Alexander Dugin é um homem complexo, Charles Clover que o diga. O antigo correspondente do Financial Times em Moscovo conheceu Dugin enquanto preparava o livro Black Wind, White Snow: The Rise of Russia’s New Nationalism (sem edição em português), sobre o nacionalismo russo. A primeira impressão deixou-o baralhado, como descreve na obra: “Dugin podia parecer um filósofo louco, um eremita Dostoievskiano. Mas, na verdade, era um tipo divertido, na moda e fácil de se gostar, bem como um dos intelectuais mais interessantes e com mais leituras que já conheci.”
Ouça aqui o episódio de “A História do Dia” sobre o Alexander Dugin.

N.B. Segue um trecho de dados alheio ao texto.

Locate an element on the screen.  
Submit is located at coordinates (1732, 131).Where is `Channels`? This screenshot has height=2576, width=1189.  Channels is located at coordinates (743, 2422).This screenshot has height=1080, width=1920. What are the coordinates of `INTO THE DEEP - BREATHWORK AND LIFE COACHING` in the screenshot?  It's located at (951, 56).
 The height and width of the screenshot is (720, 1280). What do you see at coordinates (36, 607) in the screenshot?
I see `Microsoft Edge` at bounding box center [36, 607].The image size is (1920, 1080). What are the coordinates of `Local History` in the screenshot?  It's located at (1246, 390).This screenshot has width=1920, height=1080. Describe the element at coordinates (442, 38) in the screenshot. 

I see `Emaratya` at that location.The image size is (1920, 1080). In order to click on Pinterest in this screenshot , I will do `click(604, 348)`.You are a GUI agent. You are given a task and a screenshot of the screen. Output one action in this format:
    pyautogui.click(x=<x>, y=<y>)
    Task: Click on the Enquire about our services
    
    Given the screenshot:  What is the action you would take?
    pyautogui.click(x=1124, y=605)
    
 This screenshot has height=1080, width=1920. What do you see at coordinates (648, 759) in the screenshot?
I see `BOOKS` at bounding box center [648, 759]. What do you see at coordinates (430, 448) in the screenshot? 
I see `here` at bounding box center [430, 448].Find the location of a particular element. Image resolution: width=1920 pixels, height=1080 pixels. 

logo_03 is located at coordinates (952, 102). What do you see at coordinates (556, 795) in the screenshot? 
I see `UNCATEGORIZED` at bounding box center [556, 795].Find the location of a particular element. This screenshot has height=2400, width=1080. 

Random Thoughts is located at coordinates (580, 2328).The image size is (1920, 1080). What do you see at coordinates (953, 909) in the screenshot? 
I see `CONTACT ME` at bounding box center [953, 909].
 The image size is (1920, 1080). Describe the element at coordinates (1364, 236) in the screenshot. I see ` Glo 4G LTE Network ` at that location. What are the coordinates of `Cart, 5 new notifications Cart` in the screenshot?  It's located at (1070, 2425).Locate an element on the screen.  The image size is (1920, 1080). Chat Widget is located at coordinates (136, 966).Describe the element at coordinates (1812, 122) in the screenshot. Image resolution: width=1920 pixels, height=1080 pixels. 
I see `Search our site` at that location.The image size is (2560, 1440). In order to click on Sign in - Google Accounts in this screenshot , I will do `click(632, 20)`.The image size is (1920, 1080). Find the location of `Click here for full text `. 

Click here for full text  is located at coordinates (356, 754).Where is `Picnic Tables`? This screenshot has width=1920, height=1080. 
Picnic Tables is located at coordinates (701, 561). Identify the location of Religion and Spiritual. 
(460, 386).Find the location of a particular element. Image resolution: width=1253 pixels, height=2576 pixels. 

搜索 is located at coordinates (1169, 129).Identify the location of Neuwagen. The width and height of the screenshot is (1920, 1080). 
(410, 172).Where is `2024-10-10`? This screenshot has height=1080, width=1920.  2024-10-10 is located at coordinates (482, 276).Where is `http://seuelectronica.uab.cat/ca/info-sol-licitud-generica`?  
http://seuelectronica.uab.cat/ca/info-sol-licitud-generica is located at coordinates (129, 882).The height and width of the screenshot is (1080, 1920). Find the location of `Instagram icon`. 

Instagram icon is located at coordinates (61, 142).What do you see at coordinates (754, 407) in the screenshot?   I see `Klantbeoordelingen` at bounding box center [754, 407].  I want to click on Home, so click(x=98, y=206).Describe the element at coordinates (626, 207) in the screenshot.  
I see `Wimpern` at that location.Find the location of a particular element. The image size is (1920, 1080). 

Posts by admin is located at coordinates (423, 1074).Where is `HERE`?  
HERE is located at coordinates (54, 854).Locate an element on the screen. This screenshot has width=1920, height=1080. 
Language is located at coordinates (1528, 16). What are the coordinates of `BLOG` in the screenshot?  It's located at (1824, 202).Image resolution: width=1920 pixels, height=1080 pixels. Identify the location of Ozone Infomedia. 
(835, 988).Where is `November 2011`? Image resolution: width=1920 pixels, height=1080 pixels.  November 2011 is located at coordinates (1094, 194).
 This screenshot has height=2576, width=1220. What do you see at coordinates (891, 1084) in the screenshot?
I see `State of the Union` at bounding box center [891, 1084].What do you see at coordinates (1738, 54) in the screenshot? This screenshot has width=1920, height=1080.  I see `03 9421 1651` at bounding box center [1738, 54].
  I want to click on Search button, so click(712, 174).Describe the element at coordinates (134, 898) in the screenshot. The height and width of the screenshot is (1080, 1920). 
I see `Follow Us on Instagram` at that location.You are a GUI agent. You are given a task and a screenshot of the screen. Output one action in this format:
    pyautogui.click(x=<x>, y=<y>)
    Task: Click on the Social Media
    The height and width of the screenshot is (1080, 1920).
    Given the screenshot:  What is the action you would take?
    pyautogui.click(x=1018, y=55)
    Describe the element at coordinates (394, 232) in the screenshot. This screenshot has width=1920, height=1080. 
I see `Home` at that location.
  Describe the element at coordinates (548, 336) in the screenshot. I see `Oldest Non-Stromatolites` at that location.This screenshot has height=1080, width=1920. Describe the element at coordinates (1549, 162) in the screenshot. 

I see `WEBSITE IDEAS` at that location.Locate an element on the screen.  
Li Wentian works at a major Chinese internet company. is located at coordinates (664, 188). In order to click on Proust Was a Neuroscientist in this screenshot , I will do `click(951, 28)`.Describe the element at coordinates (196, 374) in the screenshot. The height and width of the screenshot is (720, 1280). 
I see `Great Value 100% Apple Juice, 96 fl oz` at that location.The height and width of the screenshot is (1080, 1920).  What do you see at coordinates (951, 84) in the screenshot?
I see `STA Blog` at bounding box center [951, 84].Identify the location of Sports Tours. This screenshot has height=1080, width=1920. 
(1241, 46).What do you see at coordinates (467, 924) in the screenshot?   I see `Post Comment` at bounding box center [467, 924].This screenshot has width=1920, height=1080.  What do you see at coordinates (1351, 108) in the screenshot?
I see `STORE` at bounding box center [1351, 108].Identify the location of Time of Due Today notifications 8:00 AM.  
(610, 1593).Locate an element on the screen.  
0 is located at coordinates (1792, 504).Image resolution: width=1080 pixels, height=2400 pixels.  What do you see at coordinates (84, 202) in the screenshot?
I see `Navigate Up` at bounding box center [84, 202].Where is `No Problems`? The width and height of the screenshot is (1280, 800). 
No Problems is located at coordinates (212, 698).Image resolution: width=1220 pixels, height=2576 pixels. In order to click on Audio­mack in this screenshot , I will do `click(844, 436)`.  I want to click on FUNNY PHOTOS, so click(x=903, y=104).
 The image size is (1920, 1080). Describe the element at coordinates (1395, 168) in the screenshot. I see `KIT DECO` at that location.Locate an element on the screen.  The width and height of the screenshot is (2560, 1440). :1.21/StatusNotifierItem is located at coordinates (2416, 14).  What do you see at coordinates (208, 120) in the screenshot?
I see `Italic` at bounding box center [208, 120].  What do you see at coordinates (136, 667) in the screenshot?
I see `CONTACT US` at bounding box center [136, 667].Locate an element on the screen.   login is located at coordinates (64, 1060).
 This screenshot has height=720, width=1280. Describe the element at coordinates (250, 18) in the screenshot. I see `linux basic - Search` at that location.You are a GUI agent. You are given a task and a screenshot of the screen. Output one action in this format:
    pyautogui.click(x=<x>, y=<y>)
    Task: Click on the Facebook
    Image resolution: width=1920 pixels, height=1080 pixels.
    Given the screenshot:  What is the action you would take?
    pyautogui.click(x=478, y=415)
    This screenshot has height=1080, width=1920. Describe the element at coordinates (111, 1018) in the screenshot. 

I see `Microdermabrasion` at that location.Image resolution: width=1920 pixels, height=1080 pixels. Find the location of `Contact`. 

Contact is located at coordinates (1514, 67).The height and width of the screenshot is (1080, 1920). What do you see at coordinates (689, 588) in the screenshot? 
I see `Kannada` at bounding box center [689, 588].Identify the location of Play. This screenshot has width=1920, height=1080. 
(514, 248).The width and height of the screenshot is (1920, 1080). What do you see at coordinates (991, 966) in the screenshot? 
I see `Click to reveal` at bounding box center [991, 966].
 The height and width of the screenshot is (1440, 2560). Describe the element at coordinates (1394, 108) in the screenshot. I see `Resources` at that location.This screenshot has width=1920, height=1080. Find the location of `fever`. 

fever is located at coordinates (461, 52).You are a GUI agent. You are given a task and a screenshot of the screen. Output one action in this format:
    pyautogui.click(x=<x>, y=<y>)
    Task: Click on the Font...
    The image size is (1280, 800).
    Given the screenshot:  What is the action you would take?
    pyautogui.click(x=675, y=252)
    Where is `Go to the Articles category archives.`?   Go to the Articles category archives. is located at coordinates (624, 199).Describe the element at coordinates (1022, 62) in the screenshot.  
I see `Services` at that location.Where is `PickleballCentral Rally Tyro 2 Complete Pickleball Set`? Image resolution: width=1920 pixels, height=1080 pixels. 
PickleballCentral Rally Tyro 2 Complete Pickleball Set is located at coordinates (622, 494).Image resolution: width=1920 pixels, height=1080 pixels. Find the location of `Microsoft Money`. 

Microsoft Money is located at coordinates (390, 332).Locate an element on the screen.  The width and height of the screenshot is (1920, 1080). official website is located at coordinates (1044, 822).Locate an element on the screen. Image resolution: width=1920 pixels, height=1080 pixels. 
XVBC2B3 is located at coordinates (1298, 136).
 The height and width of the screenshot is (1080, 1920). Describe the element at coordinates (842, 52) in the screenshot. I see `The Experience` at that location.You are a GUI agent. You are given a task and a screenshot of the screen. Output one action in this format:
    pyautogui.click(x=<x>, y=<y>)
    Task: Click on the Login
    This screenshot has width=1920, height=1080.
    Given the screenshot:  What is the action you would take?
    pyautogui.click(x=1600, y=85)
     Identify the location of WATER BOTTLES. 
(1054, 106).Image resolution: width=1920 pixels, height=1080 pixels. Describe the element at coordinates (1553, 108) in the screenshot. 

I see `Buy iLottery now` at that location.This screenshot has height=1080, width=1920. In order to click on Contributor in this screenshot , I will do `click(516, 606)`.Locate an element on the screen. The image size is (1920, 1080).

Seis anos depois, já com maior distância (e fora de Moscovo), Clover mantém a mesma avaliação: “Ele é a pessoa mais interessante para se ter como convidado num jantar”, partilha o jornalista com o Observador. “Tenho de admitir, fui meio encantado pelo feitiço dele. Não que acredite no que ele diz ou que concorde com ele, mas… Já nos anos 90 ele dizia: ‘É por aqui que a Rússia vai’. E foi mesmo.” Uma personagem polémica, mas fascinante, que foi até retratada na obra de ficção Limonov (ed. Sextante), de Emmanuel Carrère, como alguém que “fala 15 línguas, já leu tudo, bebe álcool de um só trago, tem uma risada franca e é uma montanha de conhecimento e charme”.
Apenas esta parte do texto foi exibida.